Spécialiste du programme à l’UNESCO

’Il ne sert à rien de promouvoir l’éducation aux droits de l’homme, si ces droits ne sont pas respectés à l’égard de tous, en dehors de l’école, au sein de la société.’

EP : De votre place, quel bilan tirez-vous du programme des Nations Unies d’éducation aux droits de l’homme et de ses prolongements ?  

 

Jun Morohashi : Le Programme mondial pour l’éducation aux droits de l’homme est un cadre d’action qui a été adopté par l’Assemblée générale de l’ONU le 10 décembre 2004 afin d’être lancé en janvier 2005. Fondé sur les principes et les cadres fixés par les instruments internationaux relatifs aux droits de l’homme, le Programme mondial s’appuie également sur le travail accompli au cours de la Décennie des Nations Unies pour l’éducation dans le domaine des droits de l’homme (1995-2004). 

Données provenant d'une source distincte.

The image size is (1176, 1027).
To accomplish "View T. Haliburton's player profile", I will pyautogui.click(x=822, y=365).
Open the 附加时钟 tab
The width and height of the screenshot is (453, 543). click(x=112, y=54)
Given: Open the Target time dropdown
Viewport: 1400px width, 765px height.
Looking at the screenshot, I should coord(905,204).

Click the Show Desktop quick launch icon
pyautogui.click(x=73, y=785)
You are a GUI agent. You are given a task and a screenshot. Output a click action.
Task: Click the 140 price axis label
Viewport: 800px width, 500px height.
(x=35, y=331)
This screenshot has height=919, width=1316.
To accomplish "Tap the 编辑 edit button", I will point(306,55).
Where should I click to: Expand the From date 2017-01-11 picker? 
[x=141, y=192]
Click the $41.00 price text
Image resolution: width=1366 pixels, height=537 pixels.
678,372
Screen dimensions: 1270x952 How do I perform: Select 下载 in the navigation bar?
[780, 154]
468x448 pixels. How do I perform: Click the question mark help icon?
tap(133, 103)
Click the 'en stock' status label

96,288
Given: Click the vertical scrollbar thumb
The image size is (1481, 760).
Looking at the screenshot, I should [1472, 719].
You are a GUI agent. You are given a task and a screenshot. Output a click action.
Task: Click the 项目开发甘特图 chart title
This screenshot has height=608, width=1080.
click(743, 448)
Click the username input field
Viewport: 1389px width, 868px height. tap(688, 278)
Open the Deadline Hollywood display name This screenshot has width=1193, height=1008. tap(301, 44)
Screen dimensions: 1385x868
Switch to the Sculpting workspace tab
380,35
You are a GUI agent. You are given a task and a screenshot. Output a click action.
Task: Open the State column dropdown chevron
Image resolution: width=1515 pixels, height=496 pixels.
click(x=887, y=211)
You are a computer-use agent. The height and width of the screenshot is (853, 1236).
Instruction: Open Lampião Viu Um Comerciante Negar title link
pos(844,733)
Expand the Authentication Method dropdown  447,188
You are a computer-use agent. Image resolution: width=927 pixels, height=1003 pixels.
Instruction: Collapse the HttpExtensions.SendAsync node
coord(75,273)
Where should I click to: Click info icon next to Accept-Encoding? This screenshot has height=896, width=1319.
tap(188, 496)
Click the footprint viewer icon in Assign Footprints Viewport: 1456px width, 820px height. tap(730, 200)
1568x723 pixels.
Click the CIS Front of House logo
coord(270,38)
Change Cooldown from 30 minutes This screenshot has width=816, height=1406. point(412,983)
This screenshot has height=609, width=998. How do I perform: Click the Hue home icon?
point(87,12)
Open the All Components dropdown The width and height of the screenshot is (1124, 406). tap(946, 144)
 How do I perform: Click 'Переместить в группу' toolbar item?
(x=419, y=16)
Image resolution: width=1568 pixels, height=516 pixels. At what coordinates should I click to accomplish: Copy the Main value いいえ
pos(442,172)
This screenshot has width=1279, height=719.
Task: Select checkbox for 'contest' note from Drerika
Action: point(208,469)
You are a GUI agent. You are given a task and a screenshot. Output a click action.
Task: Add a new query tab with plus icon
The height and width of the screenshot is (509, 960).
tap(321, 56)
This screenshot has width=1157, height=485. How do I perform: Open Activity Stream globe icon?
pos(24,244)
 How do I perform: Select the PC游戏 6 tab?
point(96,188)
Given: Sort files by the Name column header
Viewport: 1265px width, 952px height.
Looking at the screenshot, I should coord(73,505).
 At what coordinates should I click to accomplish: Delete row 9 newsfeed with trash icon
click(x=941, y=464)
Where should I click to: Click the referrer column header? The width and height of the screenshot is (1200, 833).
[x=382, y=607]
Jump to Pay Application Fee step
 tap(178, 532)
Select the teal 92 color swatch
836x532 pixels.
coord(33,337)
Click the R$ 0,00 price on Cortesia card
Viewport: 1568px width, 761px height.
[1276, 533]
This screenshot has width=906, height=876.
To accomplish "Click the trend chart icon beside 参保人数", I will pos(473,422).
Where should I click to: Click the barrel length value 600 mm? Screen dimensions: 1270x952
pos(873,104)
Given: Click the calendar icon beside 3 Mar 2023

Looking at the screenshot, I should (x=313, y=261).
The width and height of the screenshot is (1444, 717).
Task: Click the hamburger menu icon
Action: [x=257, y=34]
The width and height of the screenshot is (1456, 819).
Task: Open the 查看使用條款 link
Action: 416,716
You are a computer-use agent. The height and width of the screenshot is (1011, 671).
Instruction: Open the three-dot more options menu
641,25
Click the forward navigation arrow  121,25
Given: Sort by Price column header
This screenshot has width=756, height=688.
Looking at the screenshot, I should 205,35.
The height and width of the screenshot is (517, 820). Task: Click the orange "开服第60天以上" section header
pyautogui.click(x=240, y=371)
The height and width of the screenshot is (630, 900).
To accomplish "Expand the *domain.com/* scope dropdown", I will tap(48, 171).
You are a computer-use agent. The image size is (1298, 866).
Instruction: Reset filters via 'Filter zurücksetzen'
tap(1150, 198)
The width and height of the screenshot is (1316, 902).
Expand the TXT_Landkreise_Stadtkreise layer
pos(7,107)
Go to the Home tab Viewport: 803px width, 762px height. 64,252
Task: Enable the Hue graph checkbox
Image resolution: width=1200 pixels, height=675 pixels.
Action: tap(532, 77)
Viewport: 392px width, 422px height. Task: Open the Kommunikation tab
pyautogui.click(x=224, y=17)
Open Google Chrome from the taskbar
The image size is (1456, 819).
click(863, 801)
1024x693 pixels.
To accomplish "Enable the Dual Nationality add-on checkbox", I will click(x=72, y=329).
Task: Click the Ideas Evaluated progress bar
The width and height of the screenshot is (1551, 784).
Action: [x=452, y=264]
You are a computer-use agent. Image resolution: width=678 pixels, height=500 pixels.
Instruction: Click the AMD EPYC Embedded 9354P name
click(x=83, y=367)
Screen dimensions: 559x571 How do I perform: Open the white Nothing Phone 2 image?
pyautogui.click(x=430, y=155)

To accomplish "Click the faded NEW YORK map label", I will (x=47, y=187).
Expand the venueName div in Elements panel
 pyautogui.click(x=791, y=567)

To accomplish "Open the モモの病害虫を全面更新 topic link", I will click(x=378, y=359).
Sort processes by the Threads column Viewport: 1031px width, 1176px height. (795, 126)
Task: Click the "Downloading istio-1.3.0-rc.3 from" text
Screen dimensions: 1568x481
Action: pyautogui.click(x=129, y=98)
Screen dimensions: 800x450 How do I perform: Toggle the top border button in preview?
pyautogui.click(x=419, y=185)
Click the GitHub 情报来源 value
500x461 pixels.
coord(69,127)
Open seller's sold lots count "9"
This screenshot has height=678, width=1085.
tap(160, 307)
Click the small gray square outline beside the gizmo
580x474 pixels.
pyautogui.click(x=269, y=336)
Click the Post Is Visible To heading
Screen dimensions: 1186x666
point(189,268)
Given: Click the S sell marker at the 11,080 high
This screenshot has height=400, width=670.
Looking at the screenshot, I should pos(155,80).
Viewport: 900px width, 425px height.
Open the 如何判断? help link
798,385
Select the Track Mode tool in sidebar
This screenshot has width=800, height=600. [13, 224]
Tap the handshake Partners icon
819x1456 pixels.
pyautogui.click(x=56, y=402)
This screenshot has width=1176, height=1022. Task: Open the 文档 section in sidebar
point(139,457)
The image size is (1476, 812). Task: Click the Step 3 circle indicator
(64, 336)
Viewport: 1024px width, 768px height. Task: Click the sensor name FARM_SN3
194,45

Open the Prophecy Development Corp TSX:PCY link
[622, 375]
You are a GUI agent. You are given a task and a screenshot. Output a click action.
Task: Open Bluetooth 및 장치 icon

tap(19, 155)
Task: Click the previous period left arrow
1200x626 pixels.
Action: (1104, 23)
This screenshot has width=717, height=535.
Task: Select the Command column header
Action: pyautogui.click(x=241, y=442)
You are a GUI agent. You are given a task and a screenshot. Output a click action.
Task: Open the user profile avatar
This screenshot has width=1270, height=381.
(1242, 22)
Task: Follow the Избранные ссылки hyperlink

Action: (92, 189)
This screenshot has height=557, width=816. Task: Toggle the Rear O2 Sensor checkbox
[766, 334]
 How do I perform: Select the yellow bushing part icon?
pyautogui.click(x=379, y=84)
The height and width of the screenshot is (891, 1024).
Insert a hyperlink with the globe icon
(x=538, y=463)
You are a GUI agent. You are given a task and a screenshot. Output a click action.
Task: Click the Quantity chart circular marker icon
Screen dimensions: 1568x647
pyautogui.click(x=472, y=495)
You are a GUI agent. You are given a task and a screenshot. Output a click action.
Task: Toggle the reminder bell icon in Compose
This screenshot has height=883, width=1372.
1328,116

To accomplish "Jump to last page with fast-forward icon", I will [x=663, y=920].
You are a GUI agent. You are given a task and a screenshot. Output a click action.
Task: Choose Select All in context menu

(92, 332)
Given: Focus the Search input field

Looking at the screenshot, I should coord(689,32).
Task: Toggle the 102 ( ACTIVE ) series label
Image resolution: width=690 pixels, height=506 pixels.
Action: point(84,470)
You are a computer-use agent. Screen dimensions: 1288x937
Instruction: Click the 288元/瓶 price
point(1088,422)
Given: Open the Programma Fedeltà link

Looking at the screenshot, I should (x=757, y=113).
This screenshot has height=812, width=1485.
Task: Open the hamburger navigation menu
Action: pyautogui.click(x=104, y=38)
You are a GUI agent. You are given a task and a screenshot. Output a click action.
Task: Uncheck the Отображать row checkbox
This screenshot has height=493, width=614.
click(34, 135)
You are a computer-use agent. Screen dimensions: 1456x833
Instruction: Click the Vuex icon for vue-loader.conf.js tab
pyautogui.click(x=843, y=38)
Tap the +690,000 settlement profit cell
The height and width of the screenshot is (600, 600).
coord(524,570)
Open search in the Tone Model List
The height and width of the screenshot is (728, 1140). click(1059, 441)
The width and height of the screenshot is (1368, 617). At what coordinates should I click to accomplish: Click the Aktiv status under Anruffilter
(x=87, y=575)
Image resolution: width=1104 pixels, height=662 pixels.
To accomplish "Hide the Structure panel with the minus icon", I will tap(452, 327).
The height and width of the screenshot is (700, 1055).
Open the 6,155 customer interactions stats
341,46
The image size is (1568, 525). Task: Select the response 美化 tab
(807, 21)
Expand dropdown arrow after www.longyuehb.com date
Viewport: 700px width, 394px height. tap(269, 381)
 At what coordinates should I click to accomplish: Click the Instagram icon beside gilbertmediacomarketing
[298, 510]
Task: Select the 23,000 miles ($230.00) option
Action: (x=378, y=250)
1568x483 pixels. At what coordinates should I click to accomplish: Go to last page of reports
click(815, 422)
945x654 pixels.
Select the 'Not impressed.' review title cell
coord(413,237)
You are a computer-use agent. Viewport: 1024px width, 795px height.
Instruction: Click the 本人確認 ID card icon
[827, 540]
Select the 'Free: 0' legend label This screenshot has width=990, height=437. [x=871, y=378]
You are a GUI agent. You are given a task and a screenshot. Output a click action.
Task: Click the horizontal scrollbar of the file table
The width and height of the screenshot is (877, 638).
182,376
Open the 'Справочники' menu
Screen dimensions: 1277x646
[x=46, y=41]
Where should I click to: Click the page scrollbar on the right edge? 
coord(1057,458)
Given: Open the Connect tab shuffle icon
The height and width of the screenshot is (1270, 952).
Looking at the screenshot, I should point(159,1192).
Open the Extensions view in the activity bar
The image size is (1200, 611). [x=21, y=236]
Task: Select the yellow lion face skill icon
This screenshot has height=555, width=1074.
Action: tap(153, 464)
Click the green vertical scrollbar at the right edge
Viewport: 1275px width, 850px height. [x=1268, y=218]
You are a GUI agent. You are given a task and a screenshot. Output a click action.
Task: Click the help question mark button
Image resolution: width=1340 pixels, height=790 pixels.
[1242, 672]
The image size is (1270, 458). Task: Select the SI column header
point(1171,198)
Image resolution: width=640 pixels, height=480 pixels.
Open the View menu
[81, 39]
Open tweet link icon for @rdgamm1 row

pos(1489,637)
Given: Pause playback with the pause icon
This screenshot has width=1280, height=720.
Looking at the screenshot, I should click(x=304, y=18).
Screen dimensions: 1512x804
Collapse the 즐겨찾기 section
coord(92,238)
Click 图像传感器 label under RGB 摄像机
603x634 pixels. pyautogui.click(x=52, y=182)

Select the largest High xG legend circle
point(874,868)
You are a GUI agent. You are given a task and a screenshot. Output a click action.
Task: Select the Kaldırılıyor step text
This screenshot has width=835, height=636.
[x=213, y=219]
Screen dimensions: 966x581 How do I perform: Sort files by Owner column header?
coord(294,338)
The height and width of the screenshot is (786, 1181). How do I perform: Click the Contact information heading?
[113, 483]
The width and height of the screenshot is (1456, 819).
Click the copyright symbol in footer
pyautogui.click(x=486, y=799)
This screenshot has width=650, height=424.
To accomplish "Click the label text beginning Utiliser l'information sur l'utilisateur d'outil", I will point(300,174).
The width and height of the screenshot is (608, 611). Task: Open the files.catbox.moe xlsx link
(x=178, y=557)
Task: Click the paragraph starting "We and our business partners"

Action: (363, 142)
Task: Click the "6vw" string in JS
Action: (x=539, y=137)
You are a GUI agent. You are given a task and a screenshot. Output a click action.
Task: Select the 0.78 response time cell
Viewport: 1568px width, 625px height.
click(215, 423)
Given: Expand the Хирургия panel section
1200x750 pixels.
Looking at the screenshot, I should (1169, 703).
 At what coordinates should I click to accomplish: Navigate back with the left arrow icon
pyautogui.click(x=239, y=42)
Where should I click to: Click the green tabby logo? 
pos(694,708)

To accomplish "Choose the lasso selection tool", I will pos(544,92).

Le Programme mondial a pour objectifs, en particulier, de promouvoir le développement d’une culture des droits de l’homme à travers toutes les sociétés, de dégager un consensus à partir des instruments internationaux sur les méthodes et principes fondamentaux d’éducation aux droits de l’homme, et de renforcer le partenariat et la coopération à tous les niveaux. 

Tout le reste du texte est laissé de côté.